De ondergetekende,...................... te........................, BSN of RSIN............., verzoekt voor de heffing van inkomstenbelasting of vennootschapsbelasting over het jaar ....... toepassing van onderdeel 4.2 van het besluit Investeringsaftrek, nr.
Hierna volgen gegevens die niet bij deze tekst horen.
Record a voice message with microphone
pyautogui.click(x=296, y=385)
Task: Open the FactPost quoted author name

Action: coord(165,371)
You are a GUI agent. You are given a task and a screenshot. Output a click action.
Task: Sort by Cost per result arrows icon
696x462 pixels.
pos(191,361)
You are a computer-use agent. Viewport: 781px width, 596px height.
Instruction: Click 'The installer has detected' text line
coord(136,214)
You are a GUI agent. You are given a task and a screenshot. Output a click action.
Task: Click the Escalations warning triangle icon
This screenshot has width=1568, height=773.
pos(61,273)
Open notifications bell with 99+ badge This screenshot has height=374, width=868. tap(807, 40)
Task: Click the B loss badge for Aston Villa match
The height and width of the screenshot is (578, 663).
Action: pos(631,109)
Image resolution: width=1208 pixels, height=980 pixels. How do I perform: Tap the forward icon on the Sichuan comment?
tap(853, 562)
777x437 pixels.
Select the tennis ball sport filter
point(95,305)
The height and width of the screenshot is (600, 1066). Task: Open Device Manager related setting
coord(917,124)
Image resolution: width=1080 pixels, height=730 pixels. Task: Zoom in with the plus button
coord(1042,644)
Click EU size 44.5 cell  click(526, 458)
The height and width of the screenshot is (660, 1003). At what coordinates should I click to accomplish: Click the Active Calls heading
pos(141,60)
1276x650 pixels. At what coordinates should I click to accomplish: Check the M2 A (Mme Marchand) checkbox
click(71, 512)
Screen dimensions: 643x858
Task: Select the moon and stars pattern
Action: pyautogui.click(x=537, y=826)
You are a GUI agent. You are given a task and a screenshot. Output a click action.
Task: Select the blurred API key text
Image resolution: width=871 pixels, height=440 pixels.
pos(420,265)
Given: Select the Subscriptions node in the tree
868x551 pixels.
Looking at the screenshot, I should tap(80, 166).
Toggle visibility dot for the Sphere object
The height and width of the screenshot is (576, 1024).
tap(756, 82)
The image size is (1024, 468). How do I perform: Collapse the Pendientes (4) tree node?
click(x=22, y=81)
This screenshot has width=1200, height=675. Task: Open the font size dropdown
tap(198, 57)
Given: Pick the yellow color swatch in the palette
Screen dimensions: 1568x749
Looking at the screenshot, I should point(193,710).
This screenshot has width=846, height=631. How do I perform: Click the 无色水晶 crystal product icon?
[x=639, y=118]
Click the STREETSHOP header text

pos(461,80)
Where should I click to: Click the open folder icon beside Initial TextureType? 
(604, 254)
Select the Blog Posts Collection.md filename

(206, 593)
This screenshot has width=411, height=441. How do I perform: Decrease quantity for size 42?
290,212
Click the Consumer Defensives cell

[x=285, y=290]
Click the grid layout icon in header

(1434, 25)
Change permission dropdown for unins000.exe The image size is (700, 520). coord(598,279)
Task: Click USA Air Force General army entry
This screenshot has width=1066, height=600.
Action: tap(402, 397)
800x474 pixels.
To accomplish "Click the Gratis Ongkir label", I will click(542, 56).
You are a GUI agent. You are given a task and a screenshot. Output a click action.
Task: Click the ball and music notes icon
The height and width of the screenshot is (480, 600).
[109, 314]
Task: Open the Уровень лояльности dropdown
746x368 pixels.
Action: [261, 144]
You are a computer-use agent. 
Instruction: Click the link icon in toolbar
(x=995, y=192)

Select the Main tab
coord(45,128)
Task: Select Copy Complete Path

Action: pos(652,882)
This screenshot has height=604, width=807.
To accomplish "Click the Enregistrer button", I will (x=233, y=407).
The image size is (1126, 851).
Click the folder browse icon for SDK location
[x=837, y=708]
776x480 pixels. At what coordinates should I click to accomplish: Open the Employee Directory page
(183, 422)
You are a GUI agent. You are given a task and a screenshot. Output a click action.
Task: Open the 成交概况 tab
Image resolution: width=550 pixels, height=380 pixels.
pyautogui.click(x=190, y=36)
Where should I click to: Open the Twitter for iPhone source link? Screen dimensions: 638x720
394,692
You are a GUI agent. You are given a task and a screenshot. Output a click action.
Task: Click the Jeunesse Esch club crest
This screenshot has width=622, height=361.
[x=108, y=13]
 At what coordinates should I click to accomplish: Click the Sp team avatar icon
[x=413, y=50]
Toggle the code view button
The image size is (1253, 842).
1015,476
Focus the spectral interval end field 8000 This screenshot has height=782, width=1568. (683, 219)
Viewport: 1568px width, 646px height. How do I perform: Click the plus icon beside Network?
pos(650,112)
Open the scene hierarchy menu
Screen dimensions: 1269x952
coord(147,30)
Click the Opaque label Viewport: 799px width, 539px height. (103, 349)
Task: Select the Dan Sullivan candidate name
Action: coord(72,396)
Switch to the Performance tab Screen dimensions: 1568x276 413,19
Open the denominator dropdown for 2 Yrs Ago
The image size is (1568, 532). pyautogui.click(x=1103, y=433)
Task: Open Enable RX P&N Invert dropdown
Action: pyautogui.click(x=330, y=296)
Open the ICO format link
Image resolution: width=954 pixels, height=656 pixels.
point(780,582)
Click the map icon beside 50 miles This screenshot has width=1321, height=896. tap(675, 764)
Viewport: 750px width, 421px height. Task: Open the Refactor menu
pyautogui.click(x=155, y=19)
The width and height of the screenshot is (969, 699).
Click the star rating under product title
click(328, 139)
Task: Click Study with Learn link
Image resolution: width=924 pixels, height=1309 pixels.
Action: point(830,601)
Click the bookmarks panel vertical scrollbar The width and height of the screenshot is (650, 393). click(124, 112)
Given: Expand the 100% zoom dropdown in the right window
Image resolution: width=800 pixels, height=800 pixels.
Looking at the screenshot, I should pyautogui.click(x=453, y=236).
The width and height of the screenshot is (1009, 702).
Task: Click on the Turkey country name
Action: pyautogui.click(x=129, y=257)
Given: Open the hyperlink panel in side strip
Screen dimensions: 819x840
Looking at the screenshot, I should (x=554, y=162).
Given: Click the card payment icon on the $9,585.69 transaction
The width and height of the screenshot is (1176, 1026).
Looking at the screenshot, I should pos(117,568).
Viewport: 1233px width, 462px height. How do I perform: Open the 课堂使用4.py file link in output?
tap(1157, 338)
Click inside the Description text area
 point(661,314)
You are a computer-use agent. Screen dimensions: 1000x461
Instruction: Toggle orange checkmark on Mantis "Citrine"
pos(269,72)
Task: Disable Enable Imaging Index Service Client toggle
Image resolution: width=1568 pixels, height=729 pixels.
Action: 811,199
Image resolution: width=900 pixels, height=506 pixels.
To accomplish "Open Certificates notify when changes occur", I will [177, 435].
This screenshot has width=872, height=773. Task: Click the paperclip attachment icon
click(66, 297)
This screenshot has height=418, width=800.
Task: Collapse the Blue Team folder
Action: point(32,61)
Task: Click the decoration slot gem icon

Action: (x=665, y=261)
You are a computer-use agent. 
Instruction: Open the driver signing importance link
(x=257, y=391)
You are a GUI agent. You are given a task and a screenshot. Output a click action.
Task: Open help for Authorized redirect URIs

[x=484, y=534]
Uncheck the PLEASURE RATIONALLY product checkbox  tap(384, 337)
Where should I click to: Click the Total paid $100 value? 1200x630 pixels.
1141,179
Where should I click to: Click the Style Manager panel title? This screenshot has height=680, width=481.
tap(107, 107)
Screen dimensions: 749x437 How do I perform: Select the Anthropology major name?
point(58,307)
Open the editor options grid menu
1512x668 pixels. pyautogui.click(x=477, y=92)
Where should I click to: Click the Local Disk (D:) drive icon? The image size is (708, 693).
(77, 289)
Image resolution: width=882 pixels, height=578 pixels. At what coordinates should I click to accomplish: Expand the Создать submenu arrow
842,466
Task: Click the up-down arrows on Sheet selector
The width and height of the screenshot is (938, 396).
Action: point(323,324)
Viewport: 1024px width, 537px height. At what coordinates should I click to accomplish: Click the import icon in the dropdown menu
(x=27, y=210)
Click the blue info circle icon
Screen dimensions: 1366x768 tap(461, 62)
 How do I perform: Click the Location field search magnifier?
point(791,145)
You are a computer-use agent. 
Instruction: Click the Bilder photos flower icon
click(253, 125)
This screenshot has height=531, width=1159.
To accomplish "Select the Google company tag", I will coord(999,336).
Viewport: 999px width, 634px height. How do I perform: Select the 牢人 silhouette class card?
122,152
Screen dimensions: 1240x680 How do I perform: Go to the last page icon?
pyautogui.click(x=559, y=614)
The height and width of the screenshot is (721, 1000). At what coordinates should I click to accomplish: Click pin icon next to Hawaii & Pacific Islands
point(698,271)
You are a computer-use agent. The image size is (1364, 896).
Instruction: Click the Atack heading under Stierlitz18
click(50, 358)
BLKB 2014/106M, met betrekking tot de volgende bedrijfsmiddelen:
- 1.
......................................................
- 2.
......................................................
De afgestane bedrijfsmiddelen zijn:
- 1.
......................................................
- 2.
......................................................
- —
De ondergetekende verklaart dat bij de berekening van de grondslag voor het verlenen van investeringsaftrek is uitgegaan van de reële waarde van zowel het vervangende als het afgestane bedrijfsmiddel.
- —
Voorts verklaart ondergetekende akkoord te gaan met de volgende voorwaarden:
- a.
Is investeringsaftrek genoten over de kostprijs van een bedrijfsmiddel zonder dat deze is verminderd met de op voet van artikel 3.54 van de Wet IB 2001 gevormde herinvesteringsreserve ter zake van het afgestane bedrijfsmiddel, dan zal de desinvesteringsbijtelling voor het desbetreffende bedrijfsmiddel worden berekend over de overdrachtsprijs dan wel de waarde in het economische verkeer van deze bedrijfsmiddelen.
- b.
Als blijkt dat is uitgegaan van een te hoge grondslag voor het berekenen van investeringsaftrek, wordt ondergetekende geacht geen verzoek om toepassing van het in deze verklaring bedoelde besluit te hebben gedaan, zodat de investeringsaftrek alsnog overeenkomstig de in het arrest van 24 december 1975, nr. 17 795, weergegeven opvatting van de Hoge Raad wordt berekend.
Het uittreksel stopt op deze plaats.